Isaac E. Sheldon’s prediction of failure in publishing
“a novel by subscription” was merely the received
wisdom at this time, both among trade and subscription publishers. When
Bliss issued
The Gilded Age in December 1873, it
became the first novel published by subscription. In April 1871 Clemens
had proposed writing “quite a respectable novel”

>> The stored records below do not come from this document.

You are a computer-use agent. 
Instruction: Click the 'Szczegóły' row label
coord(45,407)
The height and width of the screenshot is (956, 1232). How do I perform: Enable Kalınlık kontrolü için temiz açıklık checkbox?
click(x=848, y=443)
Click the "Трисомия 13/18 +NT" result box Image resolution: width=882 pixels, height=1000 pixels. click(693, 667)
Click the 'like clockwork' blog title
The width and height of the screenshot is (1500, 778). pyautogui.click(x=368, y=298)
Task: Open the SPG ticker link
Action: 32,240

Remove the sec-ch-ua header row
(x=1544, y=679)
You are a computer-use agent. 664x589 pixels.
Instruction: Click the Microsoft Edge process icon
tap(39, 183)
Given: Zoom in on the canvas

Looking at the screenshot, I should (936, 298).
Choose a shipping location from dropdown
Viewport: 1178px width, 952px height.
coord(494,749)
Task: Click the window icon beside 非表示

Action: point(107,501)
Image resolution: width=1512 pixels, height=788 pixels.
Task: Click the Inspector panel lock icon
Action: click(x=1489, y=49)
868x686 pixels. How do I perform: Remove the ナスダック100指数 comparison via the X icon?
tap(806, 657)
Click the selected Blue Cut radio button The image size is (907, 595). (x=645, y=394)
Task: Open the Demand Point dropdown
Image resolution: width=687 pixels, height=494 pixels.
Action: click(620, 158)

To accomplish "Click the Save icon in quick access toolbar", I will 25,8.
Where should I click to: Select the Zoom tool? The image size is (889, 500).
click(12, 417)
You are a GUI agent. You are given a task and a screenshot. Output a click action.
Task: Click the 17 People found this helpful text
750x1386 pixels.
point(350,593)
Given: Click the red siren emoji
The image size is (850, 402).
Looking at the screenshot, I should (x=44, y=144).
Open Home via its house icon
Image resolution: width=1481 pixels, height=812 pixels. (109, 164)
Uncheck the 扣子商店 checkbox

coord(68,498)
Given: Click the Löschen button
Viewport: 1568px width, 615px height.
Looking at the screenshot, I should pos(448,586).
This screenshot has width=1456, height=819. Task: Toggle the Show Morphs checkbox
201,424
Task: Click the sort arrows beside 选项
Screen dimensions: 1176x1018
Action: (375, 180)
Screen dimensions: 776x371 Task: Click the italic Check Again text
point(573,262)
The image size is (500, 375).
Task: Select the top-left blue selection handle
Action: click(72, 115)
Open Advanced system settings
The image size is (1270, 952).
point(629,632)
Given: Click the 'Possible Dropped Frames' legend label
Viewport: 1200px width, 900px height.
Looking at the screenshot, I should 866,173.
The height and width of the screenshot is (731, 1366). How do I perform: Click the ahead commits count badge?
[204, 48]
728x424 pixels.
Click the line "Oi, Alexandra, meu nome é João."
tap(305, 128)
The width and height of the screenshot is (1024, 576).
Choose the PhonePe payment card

for publication by Sheldon, who had been encouraging: “I like
the idea & it would sell well if it were a good story
& had a quiet vein of humor as well as the tragic interest of
a story. I do not see why you could not write such a story”
(
L4, 375, 376 n. 1). The “story” in question
was probably a version of
The Gilded Age, which
Clemens then thought of writing with Joseph T. Goodman. The present
letter shows that he must have talked with Sheldon again, this time
about the novel he and Warner had actually written. Bliss was
predisposed to regard Sheldon as a rival, having objected to his
publication, in March 1871, of
Mark Twain’s
(Burlesque) Autobiography and First Romance (
SLC 1871) as a violation of his
own exclusive contract with Clemens (see
L4, 320–21 n. 1). That rivalry may have influenced his
decision to agree to the 10 percent royalty. In general, subscription
publishers paid authors far more than did trade publishers, as Warner
implicitly acknowledged on 19 April when he informed James R. Osgood of
his own, presumably temporary, defection from the retail trade:
“Mark Twain and I have been writing a novel the last two
months, but it will have to go into the subscription trade here, and we
hope that our high art will be rewarded with several dollars”
(
CtHMTH; see also
Hill 1964, 6–13,
71).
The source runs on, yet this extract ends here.